Review - HR 8403 Introduced – Federal Cybersecurity Initiatives

Last month, Rep Swalwell (D,CA) introduced HR 8403, the Proactive Cyber Initiatives Act of 2022. The bill would establish requirements for proactive cybersecurity measures such as penetration testing and deceptive defense processes for federal information systems. It would require reports to Congress on penetration testing, active defense and proactive cybersecurity initiatives. No new funding is authorized by the bill.

Moving Forward

Swalwell is not a member of either the Oversight and Reform Committee or Armed Services Committee to which this bill was assigned for consideration. This means that there is not likely to be sufficient influence to see this bill considered in either committee. I see nothing in the bill that would engender any organized opposition. I suspect that the bill would receive bipartisan support in either committee. The bill would probably be considered in the House under the suspension of the rules process.
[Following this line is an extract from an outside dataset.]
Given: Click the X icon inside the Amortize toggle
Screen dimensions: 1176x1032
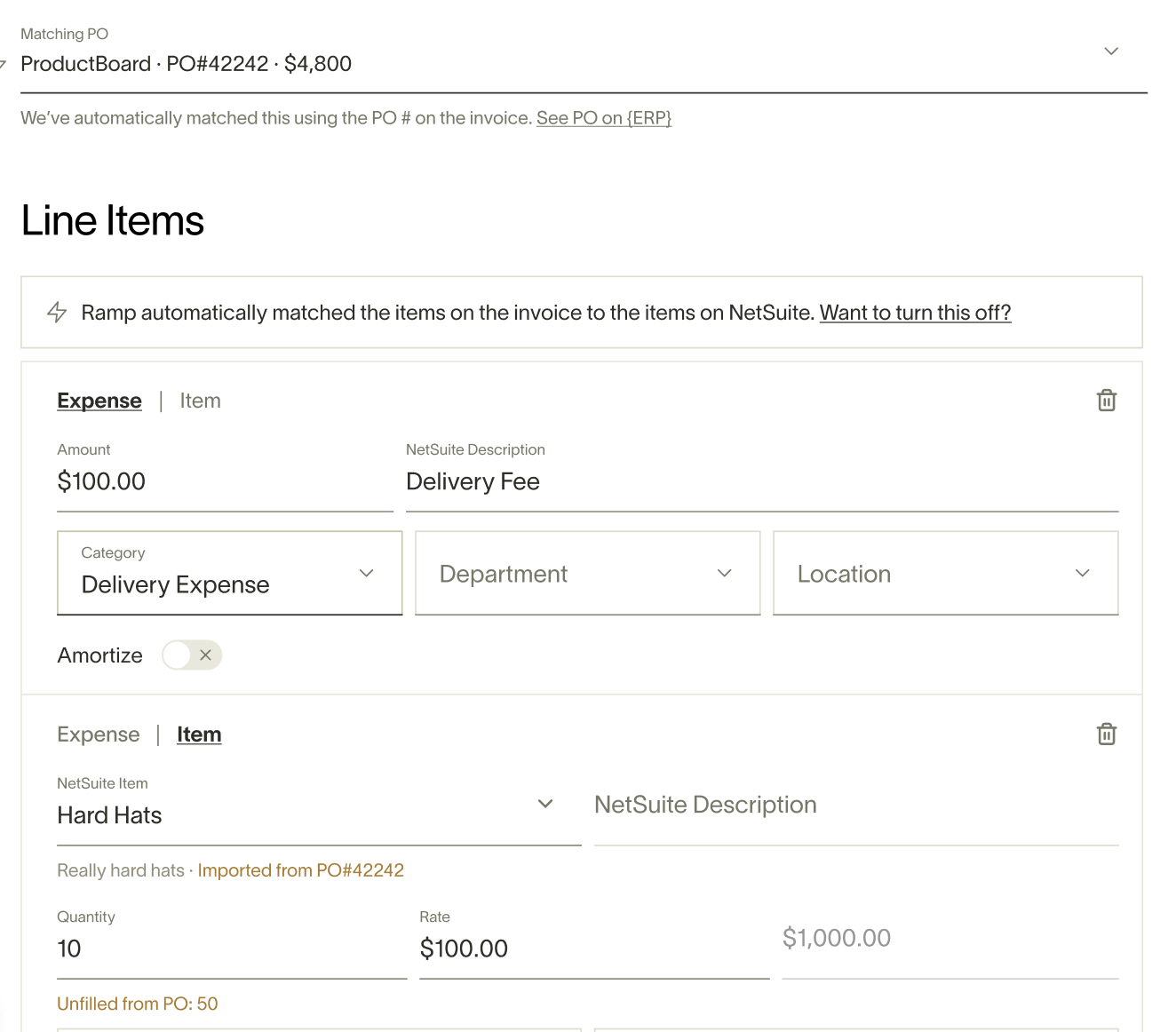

Swalwell is a member of the House Homeland Security Committee and I suspect that he figured that the bill would be assigned to that committee for consideration. To be fair, that is the committee to which I would have expected it to be assigned. I suspect that the Oversight and Reform assignment is a political attempt to expand the cybersecurity oversight responsibility of that Committee. The secondary assignment to the Armed Services Committee is required because of the DOD study and report requirements in Section 7.

Commentary

The active defense report requirements in Section 6 seem to be rather bland until you go back and look at the definition of ‘active defense’ in Section 2. That definition includes feeding false information to an attacker, presumably through some sort of honeypot, and the use of “proportional action taken in response to an unlawful breach”. Typically, that phrase is used as a less confrontational way of describing limited ‘hack back’ actions. This is why the report is required to address “analysis of whether there are legislative, regulatory, or resource burdens” that need to be addressed before such actions can be undertaken. What is missing from that analysis is requirement is a specific need to identify the limits that would have to be imposed on such activities. I would change §6(b)(3) to read:

“(3) An analysis of whether there are legislative, regulatory, or resource burdens that prevent such techniques from being effectively utilized, including the resources necessary to implement such techniques, and a reasonable set of limitations that should be imposed on using such techniques.”